Dr. Michael J. McNamee, director of intensive care and pulmonary medicine at New Britain General Hospital, said planning is important, but no amount of hoarding can provide the extra staff that hospitals would need if a pandemic hits.
Hospitals operate on such a tight shoestring, he said, that they don't have extra staff members to care for unexpected patients.
"I don't care if you have 300 [ventilators]," McNamee said. "Who would staff them?"
Even during a busy flu season when New Britain General is filled to capacity, 20 extra patients can send the hospital into a tailspin, he said. "You can warehouse supplies in advance," he said. "The bigger problem is who is going to take care of these people."
Another daunting reality is that health care professionals are not immune to illness. So a shortage of nurses, doctors and respiratory therapists, for example, could be compounded if hospital employees do not come to work because they or their family members are sick, said Christopher Cannon, system director of the office of emergency preparedness for the Yale-New Haven Health System, which includes five hospitals.
All of the state's hospitals are trying to prepare for a doomsday scenario without knowing exactly what type of illness they will be expected to handle.

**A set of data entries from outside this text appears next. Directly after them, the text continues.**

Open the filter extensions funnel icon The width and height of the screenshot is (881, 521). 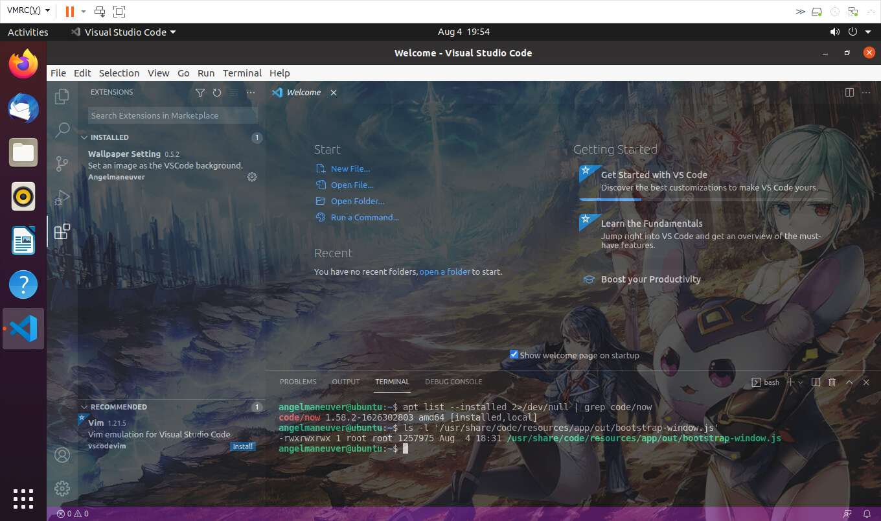click(200, 93)
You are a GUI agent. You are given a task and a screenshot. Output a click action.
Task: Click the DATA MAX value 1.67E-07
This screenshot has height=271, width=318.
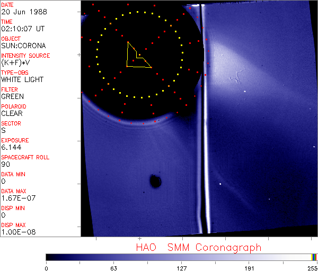[18, 198]
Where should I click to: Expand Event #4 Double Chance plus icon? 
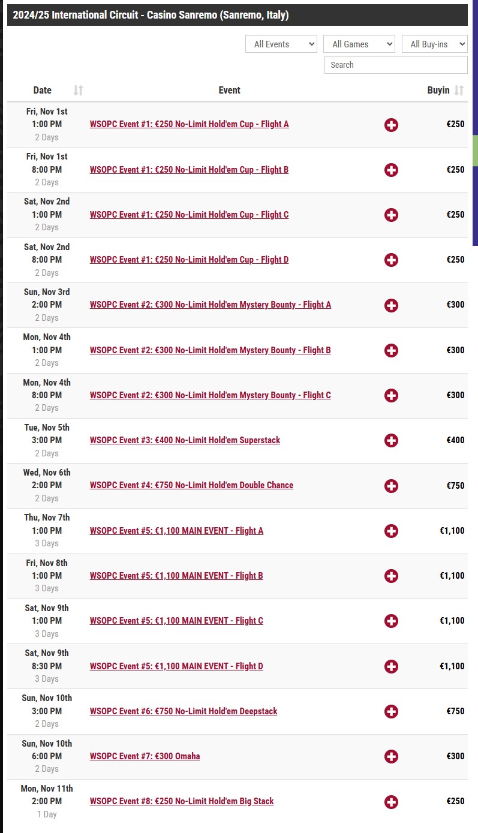(391, 486)
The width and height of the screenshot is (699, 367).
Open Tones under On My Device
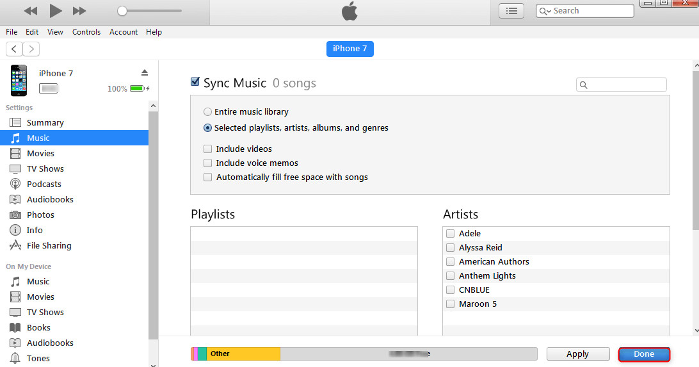tap(38, 358)
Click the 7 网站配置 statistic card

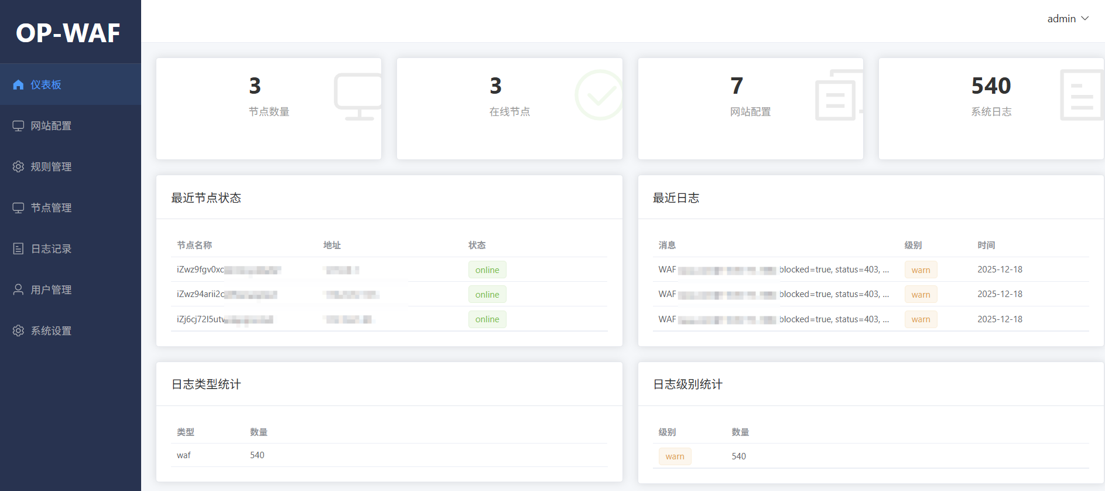click(x=750, y=108)
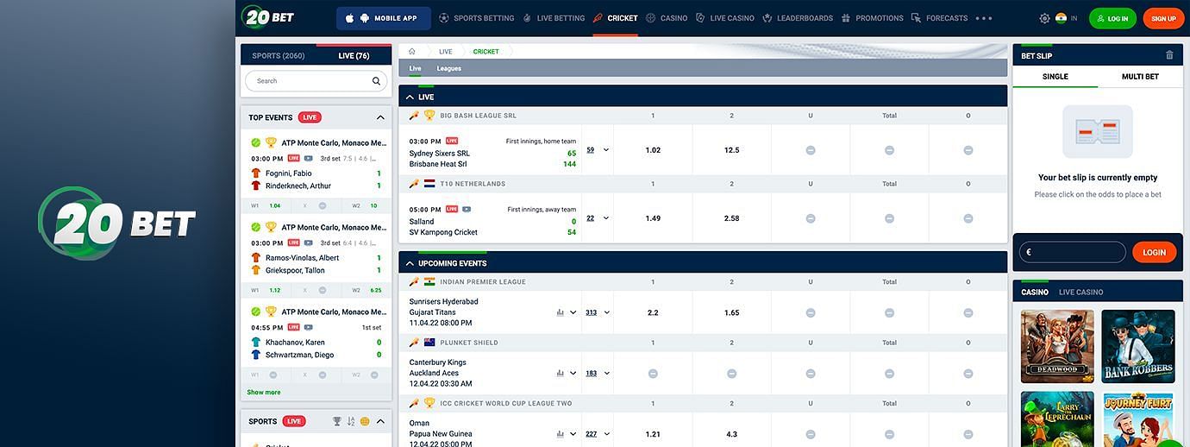
Task: Switch sidebar to Sports (2060) list
Action: [x=279, y=56]

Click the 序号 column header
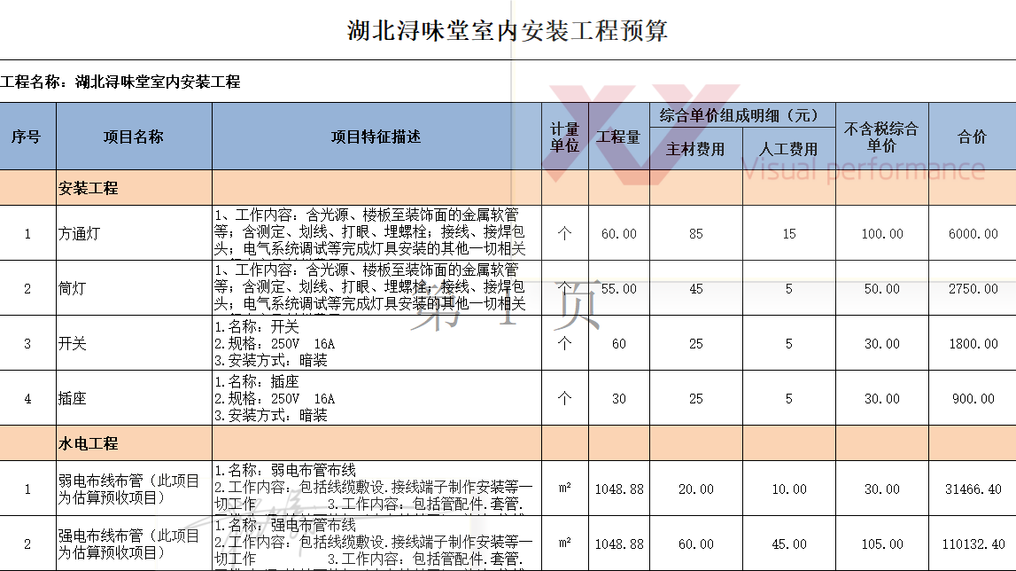pyautogui.click(x=27, y=137)

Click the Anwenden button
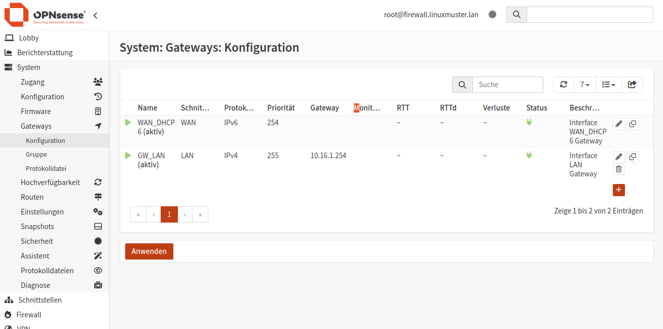[x=149, y=251]
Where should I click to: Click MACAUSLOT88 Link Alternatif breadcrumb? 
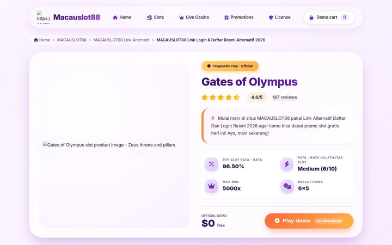click(121, 40)
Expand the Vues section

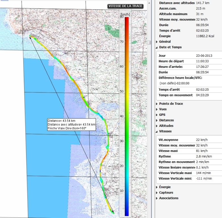157,109
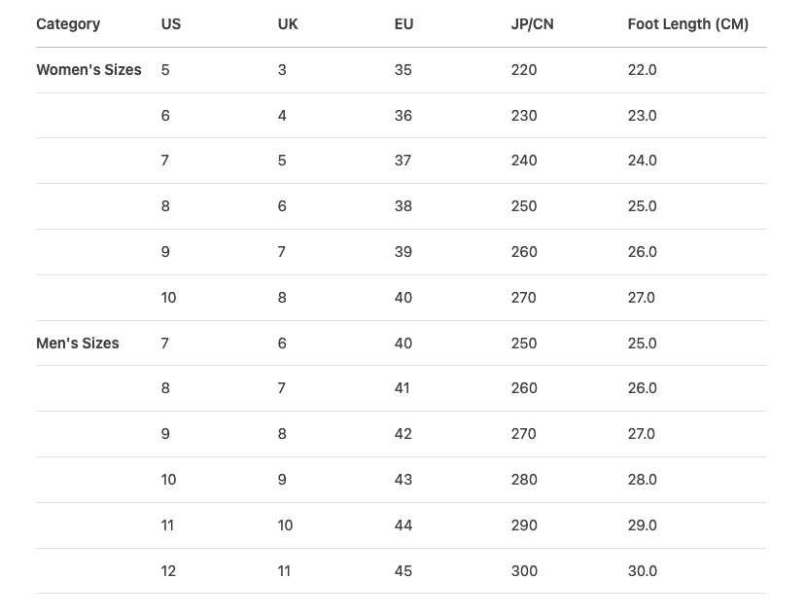Click the EU 37 cell

pyautogui.click(x=403, y=161)
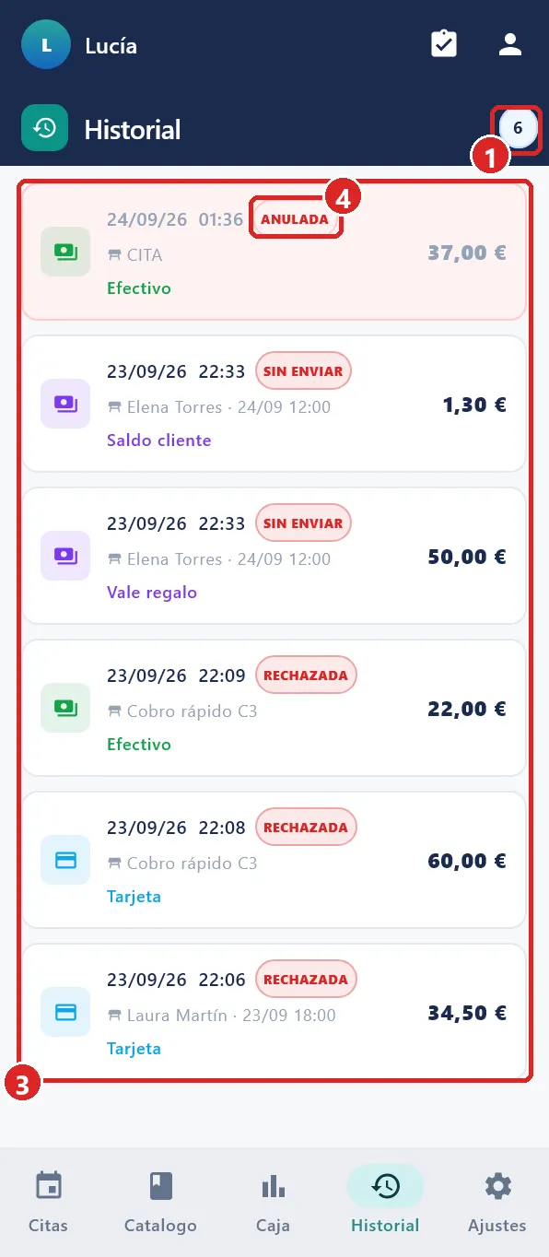Open the Ajustes settings tab
Screen dimensions: 549x1257
(x=497, y=1202)
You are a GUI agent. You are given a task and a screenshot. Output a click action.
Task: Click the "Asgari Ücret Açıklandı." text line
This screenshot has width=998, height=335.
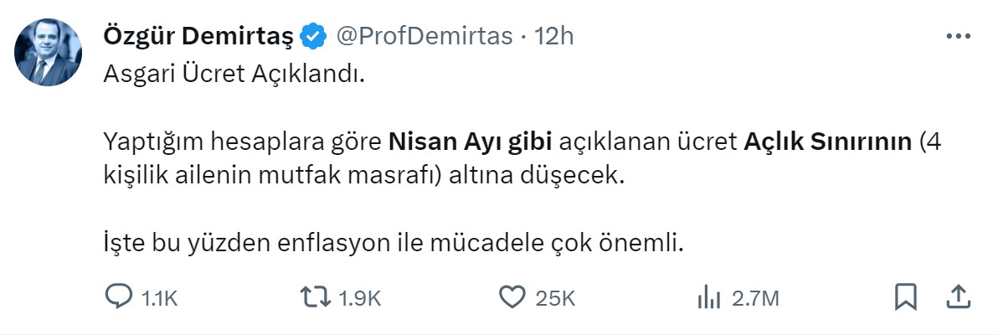coord(234,74)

There is some evidence that the avian flu can start with fever and diarrhea -- not the classic cough and body aches most people recognize as influenza.
That is why individuals also should plan ahead, Galvin said. He wants Connecticut residents to stockpile three days' worth of drinking water and a supply of canned foods and to establish a plan for contacting family members if the flu strikes quickly and someone is not able to return home. Everyone should get into the habit of frequent hand-washing to prevent the spread of disease.
"We're not telling people they're left to fend for themselves," Galvin said. "But the time to plan is not when the event occurs."
Galvin said he is confident that the state will be prepared for avian flu if it materializes. Sometimes, he feels confident that it won't be so bad. Then, he looked out his third-floor window at the health department's headquarters on Capitol Avenue in Hartford and saw a chicken walking in a homeowner's backyard. His pulse quickened.
"Are we looking at a doomsday scenario? Probably not," Galvin said. "Are we looking at an ordinary flu year? Definitely not. What is the model? The three of us and two epidemiologists are trying to design a model that's appropriate."